### WHAT NEEDS TO BE DONE
Please copy all of these records below word for word.

───

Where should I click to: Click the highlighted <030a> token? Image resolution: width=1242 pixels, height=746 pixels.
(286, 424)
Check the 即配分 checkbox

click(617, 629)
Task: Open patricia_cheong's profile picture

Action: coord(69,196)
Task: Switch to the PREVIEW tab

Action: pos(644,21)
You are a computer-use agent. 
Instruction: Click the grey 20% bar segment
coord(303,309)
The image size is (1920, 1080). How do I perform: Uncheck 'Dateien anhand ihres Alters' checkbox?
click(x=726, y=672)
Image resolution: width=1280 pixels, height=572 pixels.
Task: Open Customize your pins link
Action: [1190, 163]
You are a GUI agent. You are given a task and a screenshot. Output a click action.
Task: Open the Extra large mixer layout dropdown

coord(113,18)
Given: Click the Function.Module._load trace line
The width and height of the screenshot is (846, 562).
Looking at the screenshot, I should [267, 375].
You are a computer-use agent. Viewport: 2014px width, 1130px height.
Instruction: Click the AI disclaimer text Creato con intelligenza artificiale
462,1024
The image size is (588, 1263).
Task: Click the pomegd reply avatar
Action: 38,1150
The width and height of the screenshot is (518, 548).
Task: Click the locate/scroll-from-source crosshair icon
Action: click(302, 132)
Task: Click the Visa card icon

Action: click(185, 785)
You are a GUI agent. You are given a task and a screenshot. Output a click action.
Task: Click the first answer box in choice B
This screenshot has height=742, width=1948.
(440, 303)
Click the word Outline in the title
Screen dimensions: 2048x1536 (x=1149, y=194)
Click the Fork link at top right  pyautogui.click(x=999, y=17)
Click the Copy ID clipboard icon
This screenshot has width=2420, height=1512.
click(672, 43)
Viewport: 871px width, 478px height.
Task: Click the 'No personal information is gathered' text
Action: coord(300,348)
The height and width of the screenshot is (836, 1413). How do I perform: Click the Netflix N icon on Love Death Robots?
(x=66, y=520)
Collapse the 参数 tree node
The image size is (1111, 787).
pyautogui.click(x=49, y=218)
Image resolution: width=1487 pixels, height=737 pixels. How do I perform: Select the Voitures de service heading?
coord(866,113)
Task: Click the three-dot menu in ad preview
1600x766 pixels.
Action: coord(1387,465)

───

### OUTPUT FOR THIS EXERCISE
Where should I click to: Click the highlighted <030a> token? Image resolution: width=1242 pixels, height=746 pixels.
(286, 424)
Check the 即配分 checkbox

click(617, 629)
Task: Open patricia_cheong's profile picture

Action: coord(69,196)
Task: Switch to the PREVIEW tab

Action: pos(644,21)
You are a computer-use agent. 
Instruction: Click the grey 20% bar segment
coord(303,309)
The image size is (1920, 1080). How do I perform: Uncheck 'Dateien anhand ihres Alters' checkbox?
click(x=726, y=672)
Image resolution: width=1280 pixels, height=572 pixels.
Task: Open Customize your pins link
Action: [1190, 163]
You are a GUI agent. You are given a task and a screenshot. Output a click action.
Task: Open the Extra large mixer layout dropdown

coord(113,18)
Given: Click the Function.Module._load trace line
The width and height of the screenshot is (846, 562).
Looking at the screenshot, I should [267, 375].
You are a computer-use agent. Viewport: 2014px width, 1130px height.
Instruction: Click the AI disclaimer text Creato con intelligenza artificiale
462,1024
The image size is (588, 1263).
Task: Click the pomegd reply avatar
Action: 38,1150
The width and height of the screenshot is (518, 548).
Task: Click the locate/scroll-from-source crosshair icon
Action: click(302, 132)
Task: Click the Visa card icon

Action: click(185, 785)
You are a GUI agent. You are given a task and a screenshot. Output a click action.
Task: Click the first answer box in choice B
This screenshot has height=742, width=1948.
(440, 303)
Click the word Outline in the title
Screen dimensions: 2048x1536 (x=1149, y=194)
Click the Fork link at top right  pyautogui.click(x=999, y=17)
Click the Copy ID clipboard icon
This screenshot has width=2420, height=1512.
click(672, 43)
Viewport: 871px width, 478px height.
Task: Click the 'No personal information is gathered' text
Action: coord(300,348)
The height and width of the screenshot is (836, 1413). How do I perform: Click the Netflix N icon on Love Death Robots?
(x=66, y=520)
Collapse the 参数 tree node
The image size is (1111, 787).
pyautogui.click(x=49, y=218)
Image resolution: width=1487 pixels, height=737 pixels. How do I perform: Select the Voitures de service heading?
coord(866,113)
Task: Click the three-dot menu in ad preview
1600x766 pixels.
Action: coord(1387,465)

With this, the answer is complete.